131.宣言あったうえなので、ちゃんと心構えはできているのです



 六日目の一戦目は二七戦――つまり片方がベイルフォウスなために、再び俺が審判を務めることになった。
 相変わらずベイルフォウスは男相手に容赦がなく、デイセントローズは今戦も死に目にあい、その母親は……。

 息子の危機に、ペリーシャは再び家族席を飛び出そうとした。ベイルフォウスのように接触して止める気には、とてもじゃないがなれなかった俺は、家族席の前に厚い氷を造形して進路を塞ぐことで、その暴走を止めるのに成功したのだ。
 土壁だったら視界を遮られるからと、気をつかって氷にしたのだから、そこは評価してほしい。

 続く二戦目は、四五戦。
 今度もまた十分の一に力を落としたウィストベルは、ベイルフォウスのように時間はかけず、あっさりとサーリスヴォルフをその地に沈めた。
 おかげで見ていればわかるらしい彼の特殊能力とやらについては、またも分からず仕舞いだ。

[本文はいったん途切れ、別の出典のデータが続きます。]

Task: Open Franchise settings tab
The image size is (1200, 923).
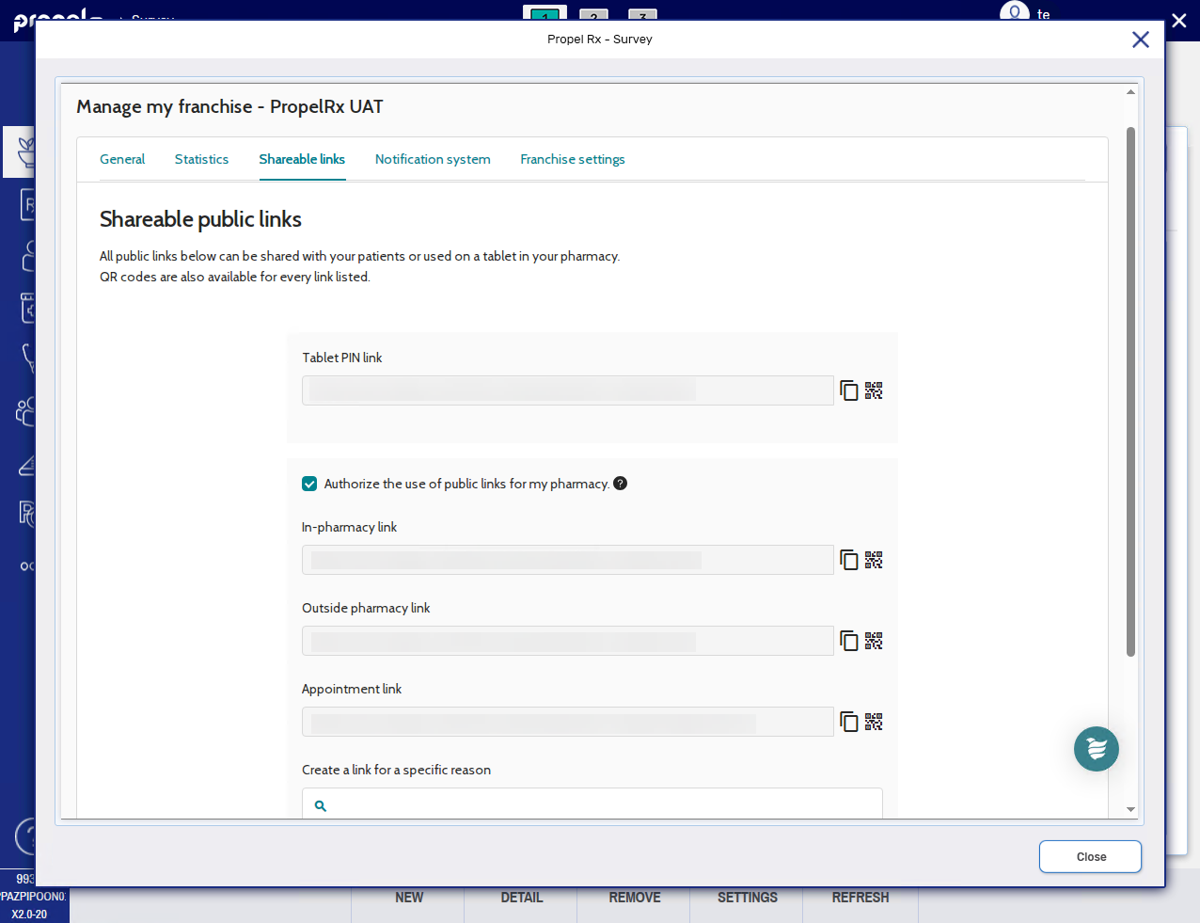Action: (x=572, y=159)
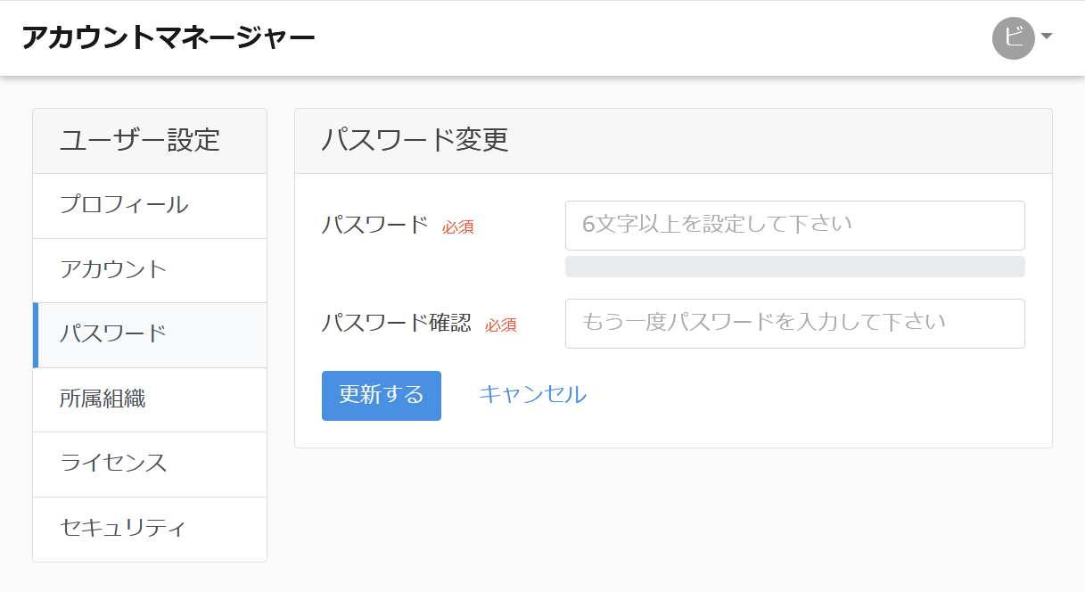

 それよりも身近な問題は、アリネーゼの俺に対する態度だった。
 もちろん元からかなり距離を置いたつきあいではあったが、それが彼女自身との戦いの後には怒りにとって代わったようだ。手加減せずにやると決めた結果なのだから仕方ないとはいえ、平穏が少し遠のいたように感じて、ちょっと複雑な気持ちになった。
 ともかく六日目は、こうして終わ――るかと思ったのだが、実はそうはいかなかった。
 ベイルフォウスが今日の挑戦者を問うたその時、名乗りを挙げる者が現れたからだ。

「ぜひ、ジャーイル大公に挑戦いたしたい」

 アリネーゼ配下のシマウマ副司令官――コルテシムスが、かねての宣言通りに俺に挑戦してきたのだった。

 ***

「本来の大公位に対する――いいや、爵位に対する挑戦は、魔武具の使用を禁止していない。故に、大公位の奪爵をもくろむ戦いの場だけは、双方にその使用を許可するものである」
 ベイルフォウスが大公席を立って、大公位奪爵の趣旨を述べる。
 そうなのだ。
 大公位争奪戦の、大公同士の序列をかけての戦いには魔武具が禁止されたのに、その地位に対しての下位からの挑戦にあたっては、禁止条項は撤廃されるのだ。
 つまり俺は愛剣レイブレイズを使用してもよいし、相手のコルテシムスも何を使ってもいいということだった。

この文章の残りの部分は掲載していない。